## PROBLEM
Give again, word for word, each line below starting at the one that contains "车自主 (307, 2199)" and ending at the one that contains "Adjust (418, 976)".

· · ·

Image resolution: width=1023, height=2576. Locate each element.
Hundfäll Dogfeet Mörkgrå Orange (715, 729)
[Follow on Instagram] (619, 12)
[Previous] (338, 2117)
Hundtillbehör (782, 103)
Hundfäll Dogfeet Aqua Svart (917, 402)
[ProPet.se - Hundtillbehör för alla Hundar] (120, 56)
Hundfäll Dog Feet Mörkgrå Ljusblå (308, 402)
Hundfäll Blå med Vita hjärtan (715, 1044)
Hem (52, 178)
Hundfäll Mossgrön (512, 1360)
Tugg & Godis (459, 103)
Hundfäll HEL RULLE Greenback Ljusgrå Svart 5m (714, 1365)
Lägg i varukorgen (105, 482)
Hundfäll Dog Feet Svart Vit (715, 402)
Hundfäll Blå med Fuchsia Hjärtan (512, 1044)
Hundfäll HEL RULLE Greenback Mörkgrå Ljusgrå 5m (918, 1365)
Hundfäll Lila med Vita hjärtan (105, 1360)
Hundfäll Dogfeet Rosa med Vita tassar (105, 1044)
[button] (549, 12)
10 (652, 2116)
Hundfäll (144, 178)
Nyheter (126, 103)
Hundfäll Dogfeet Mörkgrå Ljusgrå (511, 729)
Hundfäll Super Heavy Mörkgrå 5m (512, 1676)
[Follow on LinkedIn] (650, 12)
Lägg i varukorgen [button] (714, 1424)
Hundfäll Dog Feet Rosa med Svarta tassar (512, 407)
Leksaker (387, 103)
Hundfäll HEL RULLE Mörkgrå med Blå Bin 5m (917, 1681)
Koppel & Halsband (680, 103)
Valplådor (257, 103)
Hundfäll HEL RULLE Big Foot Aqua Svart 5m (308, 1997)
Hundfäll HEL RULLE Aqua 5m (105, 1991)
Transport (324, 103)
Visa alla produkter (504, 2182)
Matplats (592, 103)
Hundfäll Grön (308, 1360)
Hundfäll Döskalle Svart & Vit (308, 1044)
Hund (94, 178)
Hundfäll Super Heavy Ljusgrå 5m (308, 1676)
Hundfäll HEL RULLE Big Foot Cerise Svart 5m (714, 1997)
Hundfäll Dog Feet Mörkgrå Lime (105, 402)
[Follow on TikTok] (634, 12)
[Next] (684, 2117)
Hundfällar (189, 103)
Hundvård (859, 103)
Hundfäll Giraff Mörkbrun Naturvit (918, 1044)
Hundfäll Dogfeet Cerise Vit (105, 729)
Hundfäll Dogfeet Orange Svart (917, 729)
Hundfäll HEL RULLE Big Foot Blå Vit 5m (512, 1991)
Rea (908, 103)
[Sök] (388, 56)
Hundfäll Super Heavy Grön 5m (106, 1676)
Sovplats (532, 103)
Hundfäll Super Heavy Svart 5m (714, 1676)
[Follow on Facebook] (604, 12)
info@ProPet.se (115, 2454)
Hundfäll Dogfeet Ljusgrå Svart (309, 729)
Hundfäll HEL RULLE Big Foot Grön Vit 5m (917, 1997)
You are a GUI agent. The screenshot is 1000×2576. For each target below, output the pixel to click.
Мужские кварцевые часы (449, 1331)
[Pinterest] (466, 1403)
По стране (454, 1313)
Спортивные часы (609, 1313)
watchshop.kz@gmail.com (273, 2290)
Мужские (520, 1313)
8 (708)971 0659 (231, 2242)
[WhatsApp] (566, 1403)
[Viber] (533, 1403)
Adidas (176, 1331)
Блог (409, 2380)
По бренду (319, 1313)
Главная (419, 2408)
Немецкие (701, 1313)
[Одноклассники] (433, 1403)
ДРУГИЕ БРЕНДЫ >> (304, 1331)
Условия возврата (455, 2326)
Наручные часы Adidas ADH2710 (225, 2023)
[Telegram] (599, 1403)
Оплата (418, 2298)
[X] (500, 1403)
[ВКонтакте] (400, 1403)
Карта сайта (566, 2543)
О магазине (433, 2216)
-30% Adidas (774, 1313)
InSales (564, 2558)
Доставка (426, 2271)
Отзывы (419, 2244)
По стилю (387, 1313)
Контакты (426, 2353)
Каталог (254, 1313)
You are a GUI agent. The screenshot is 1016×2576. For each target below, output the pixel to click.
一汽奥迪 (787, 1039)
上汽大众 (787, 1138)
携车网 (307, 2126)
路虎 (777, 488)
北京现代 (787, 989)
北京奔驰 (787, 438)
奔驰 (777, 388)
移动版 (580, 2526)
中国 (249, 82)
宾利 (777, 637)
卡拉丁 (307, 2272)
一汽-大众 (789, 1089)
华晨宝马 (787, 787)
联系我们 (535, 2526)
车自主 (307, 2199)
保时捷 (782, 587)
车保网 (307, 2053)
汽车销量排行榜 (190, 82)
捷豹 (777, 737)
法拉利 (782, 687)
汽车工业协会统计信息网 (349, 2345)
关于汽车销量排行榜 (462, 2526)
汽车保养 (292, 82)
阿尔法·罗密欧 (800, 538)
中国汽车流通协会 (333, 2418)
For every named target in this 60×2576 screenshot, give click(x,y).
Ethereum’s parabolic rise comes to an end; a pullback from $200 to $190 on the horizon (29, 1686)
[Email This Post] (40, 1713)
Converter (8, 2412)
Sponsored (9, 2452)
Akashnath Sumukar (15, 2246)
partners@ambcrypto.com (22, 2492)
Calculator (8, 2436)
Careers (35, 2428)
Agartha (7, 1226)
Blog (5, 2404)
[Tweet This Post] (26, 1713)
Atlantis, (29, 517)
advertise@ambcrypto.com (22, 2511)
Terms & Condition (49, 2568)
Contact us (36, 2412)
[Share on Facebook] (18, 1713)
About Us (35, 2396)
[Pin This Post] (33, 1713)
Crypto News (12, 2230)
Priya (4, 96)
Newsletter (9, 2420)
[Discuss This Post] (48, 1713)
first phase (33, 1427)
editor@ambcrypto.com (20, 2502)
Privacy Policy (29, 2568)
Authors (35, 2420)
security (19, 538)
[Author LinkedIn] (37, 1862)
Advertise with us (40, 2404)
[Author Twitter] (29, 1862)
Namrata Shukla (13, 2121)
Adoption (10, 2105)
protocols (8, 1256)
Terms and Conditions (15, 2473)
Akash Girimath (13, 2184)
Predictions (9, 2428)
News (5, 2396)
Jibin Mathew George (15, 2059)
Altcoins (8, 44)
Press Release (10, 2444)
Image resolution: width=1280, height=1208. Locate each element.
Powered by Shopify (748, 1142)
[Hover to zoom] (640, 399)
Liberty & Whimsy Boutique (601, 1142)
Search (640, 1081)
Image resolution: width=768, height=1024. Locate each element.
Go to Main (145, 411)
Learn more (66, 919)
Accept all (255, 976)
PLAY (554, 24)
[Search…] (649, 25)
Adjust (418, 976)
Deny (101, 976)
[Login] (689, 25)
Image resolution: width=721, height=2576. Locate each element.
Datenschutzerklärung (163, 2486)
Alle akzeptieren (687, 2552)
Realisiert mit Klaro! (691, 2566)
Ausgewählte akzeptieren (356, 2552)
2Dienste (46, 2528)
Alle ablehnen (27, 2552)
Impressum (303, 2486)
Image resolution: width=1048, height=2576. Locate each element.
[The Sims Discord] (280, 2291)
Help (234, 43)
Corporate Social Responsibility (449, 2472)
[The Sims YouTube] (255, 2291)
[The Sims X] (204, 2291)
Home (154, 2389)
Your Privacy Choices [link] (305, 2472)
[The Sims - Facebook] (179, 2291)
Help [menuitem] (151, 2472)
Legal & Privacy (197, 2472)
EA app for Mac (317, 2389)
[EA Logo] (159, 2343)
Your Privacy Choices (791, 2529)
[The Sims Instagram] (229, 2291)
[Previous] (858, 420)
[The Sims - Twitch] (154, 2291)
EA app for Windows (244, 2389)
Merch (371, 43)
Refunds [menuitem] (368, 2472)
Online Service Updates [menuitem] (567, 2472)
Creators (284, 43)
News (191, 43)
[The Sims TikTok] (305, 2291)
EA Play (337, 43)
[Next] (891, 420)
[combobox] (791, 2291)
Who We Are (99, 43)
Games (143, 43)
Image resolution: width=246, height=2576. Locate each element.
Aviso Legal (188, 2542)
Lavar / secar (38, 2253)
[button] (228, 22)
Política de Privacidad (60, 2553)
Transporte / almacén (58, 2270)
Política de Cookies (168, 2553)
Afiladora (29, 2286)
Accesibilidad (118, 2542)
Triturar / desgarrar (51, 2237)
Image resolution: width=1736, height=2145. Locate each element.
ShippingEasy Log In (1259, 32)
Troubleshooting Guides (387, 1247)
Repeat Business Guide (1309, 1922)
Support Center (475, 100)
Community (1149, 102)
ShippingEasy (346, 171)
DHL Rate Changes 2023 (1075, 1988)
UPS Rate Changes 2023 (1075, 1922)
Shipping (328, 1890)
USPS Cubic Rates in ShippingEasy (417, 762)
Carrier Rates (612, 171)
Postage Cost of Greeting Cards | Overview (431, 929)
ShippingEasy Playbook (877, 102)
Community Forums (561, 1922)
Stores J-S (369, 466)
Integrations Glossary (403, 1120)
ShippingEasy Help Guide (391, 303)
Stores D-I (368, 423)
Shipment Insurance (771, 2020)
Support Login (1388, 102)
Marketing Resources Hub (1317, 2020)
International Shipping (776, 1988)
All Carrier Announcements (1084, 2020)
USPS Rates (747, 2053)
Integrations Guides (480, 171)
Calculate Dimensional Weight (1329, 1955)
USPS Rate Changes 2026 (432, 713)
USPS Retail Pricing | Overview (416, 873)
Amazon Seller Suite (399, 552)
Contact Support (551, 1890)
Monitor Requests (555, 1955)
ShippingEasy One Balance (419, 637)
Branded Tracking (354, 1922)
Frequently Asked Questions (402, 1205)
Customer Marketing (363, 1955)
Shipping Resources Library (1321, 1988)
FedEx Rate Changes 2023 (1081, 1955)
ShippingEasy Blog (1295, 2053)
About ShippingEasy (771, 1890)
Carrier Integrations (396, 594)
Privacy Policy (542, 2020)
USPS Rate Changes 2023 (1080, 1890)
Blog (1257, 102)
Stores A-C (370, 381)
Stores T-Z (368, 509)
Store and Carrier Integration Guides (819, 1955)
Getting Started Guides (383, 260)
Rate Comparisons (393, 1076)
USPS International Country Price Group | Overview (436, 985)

· · ·

## PROBLEM SOLUTION
车自主 (307, 2199)
保时捷 (782, 587)
车保网 (307, 2053)
汽车销量排行榜 (190, 82)
捷豹 (777, 737)
法拉利 (782, 687)
汽车工业协会统计信息网 (349, 2345)
关于汽车销量排行榜 (462, 2526)
汽车保养 (292, 82)
阿尔法·罗密欧 (800, 538)
中国汽车流通协会 (333, 2418)
For every named target in this 60×2576 screenshot, give click(x,y).
Ethereum’s parabolic rise comes to an end; a pullback from $200 to $190 on the horizon (29, 1686)
[Email This Post] (40, 1713)
Converter (8, 2412)
Sponsored (9, 2452)
Akashnath Sumukar (15, 2246)
partners@ambcrypto.com (22, 2492)
Calculator (8, 2436)
Careers (35, 2428)
Agartha (7, 1226)
Blog (5, 2404)
[Tweet This Post] (26, 1713)
Atlantis, (29, 517)
advertise@ambcrypto.com (22, 2511)
Terms & Condition (49, 2568)
Contact us (36, 2412)
[Share on Facebook] (18, 1713)
About Us (35, 2396)
[Pin This Post] (33, 1713)
Crypto News (12, 2230)
Priya (4, 96)
Newsletter (9, 2420)
[Discuss This Post] (48, 1713)
first phase (33, 1427)
editor@ambcrypto.com (20, 2502)
Privacy Policy (29, 2568)
Authors (35, 2420)
security (19, 538)
[Author LinkedIn] (37, 1862)
Advertise with us (40, 2404)
[Author Twitter] (29, 1862)
Namrata Shukla (13, 2121)
Adoption (10, 2105)
protocols (8, 1256)
Terms and Conditions (15, 2473)
Akash Girimath (13, 2184)
Predictions (9, 2428)
News (5, 2396)
Jibin Mathew George (15, 2059)
Altcoins (8, 44)
Press Release (10, 2444)
Image resolution: width=1280, height=1208. Locate each element.
Powered by Shopify (748, 1142)
[Hover to zoom] (640, 399)
Liberty & Whimsy Boutique (601, 1142)
Search (640, 1081)
Image resolution: width=768, height=1024. Locate each element.
Go to Main (145, 411)
Learn more (66, 919)
Accept all (255, 976)
PLAY (554, 24)
[Search…] (649, 25)
Adjust (418, 976)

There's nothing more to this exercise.